## [Stated goal]
Extract each line of the listing that contains the word "height" and copy it unchanged.

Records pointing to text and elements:
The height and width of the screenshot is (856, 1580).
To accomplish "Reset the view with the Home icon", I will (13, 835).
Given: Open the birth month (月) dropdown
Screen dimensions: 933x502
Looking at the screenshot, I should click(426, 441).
...
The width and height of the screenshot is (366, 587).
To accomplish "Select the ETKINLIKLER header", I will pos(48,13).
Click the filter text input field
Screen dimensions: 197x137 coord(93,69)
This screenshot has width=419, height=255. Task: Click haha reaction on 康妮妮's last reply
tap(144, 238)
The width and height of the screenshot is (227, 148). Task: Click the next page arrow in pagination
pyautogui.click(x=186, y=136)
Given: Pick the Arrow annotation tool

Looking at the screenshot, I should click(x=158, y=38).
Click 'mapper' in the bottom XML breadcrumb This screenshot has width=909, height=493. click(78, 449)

## [Task answer]
The height and width of the screenshot is (856, 1580).
The width and height of the screenshot is (366, 587).
This screenshot has width=419, height=255. Task: Click haha reaction on 康妮妮's last reply
The width and height of the screenshot is (227, 148). Task: Click the next page arrow in pagination
Click 'mapper' in the bottom XML breadcrumb This screenshot has width=909, height=493. click(78, 449)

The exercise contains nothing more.